#### Parts of the exercise:
**1)** Quote from the California budget summary, starting with "California has more" and going on through "numbers and priorities.".
**2)** Decide whether each statement agrees with the California budget summary, answering yes or no and quoting the words of the summary that settle it.
(a) The error amounted to roughly $2B.
(b) Every commenter accepts the administration's description of the error as a forecast revision.
(c) Legislative leaders made the issue public as soon as they learned of it.
**3)** Give what follows in the California budget summary, picking up after its final line.

#### Document extract:

═══

California has more money than projected after admin miscalculated state budget

Scope and Nature of the “Miscalculation”

  • Error stems from CalPERS pension contribution calculations: double-counting contribution rates and using incorrect rates for future years, totaling around $2B.
  • Some commenters accept the administration’s framing as a forecast revision that will be corrected in the next budget update.
  • Others argue this is plainly a calculation error, not a “revision,” and see the wording as evasive and disrespectful to the public.
  • Several note that $2B is under 1% of California’s ~$200B+ budget and that multi-step revisions are common in budgeting.
  • Others say a mistake of this size shows serious incompetence and justifies broader distrust of state numbers and priorities.

Transparency, Accountability, and Pensions

  • Criticism that legislative leaders knew for months but did not disclose publicly; some see this as “hiding” the issue for political advantage.
  • References to prior cases (e.g., state parks surplus) where agencies allegedly concealed funds to avoid cuts or gain leverage.
  • CalPERS is described as having weak fiduciary discipline because pensions are state-guaranteed, and as dependent on above-market returns via aggressive investing.

═══

Collected data

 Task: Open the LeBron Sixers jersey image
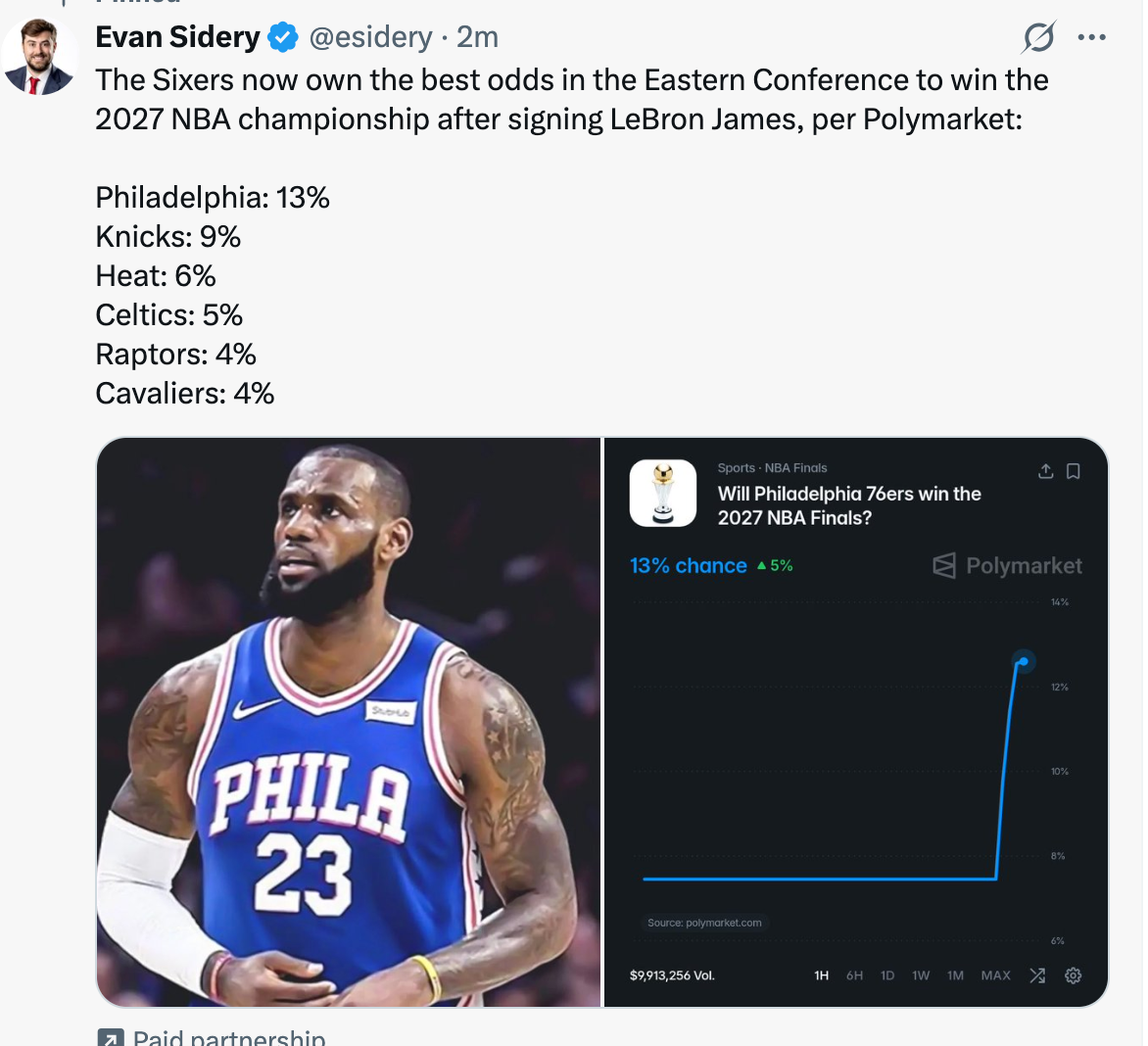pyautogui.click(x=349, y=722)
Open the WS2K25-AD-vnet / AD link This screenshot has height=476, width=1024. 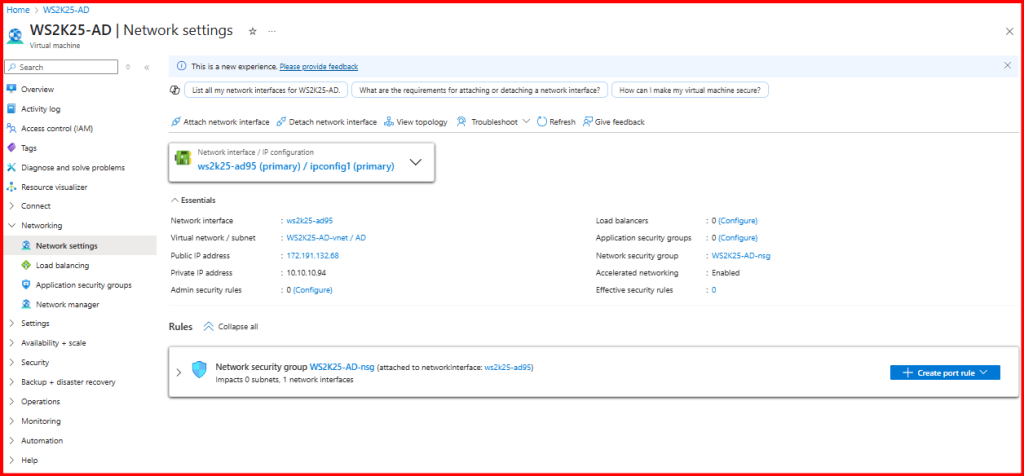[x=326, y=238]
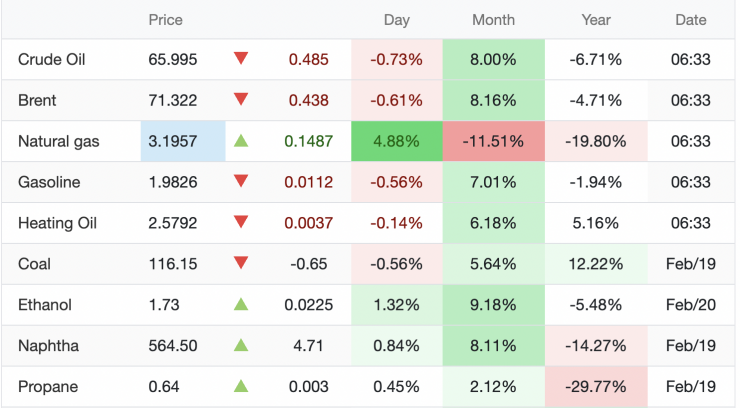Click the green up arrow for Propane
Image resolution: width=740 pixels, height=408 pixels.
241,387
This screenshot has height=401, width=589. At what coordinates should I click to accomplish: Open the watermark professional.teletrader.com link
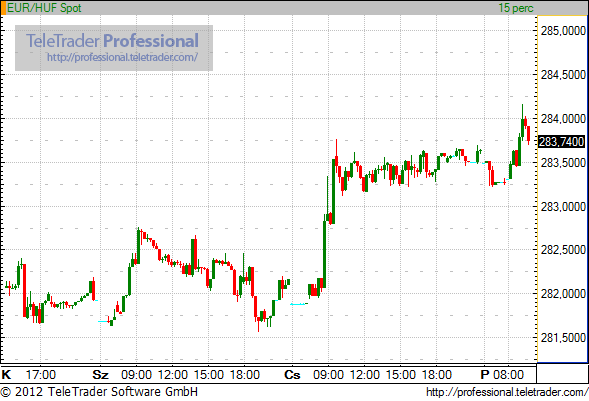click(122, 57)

═══

#### Responses to the tasks:
**1)**
California has more money than projected after admin miscalculated state budget

Scope and Nature of the “Miscalculation”

  • Error stems from CalPERS pension contribution calculations: double-counting contribution rates and using incorrect rates for future years, totaling around $2B.
  • Some commenters accept the administration’s framing as a forecast revision that will be corrected in the next budget update.
  • Others argue this is plainly a calculation error, not a “revision,” and see the wording as evasive and disrespectful to the public.
  • Several note that $2B is under 1% of California’s ~$200B+ budget and that multi-step revisions are common in budgeting.
  • Others say a mistake of this size shows serious incompetence and justifies broader distrust of state numbers and priorities.

**2)**
(a) Yes: "totaling around $2B."
(b) No: "Others argue this is plainly a calculation error, not a “revision,”"
(c) No: "legislative leaders knew for months but did not disclose publicly"

**3)**
Deficits, Refund Rules, and Structural Policy

  • Clarification that California still faces a deficit; the “extra” money only reduces the projected shortfall.
  • Discussion of refund/cap mechanisms: Oregon’s “kicker” and California’s Gann limit that force refunds or constrain spending when revenues exceed projections.
  • Critics see these rules as bad policy that prevent building reserves in boom times and worsen cuts in downturns.
  • Others worry that even earmarked reserves get politically “raided,” and suggest tying constraints to indicators like unemployment instead of revenue surprises.

Education Funding and Enrollment Dynamics

  • One thread links the miscalculation to current school cuts: layoffs, program eliminations, and a sharp post-COVID funding “snap-back” as federal support ends.
  • Counterpoints emphasize that CA’s K–12 spending is high in absolute terms and roughly comparable to or above many OECD peers as % of GDP.
  • Another perspective: these comparisons are outdated or ignore California’s high cost of living and recent budget stress.
  • Declining K–12 enrollments (lower birth rates, reduced immigration) are cited as a major driver of current cuts.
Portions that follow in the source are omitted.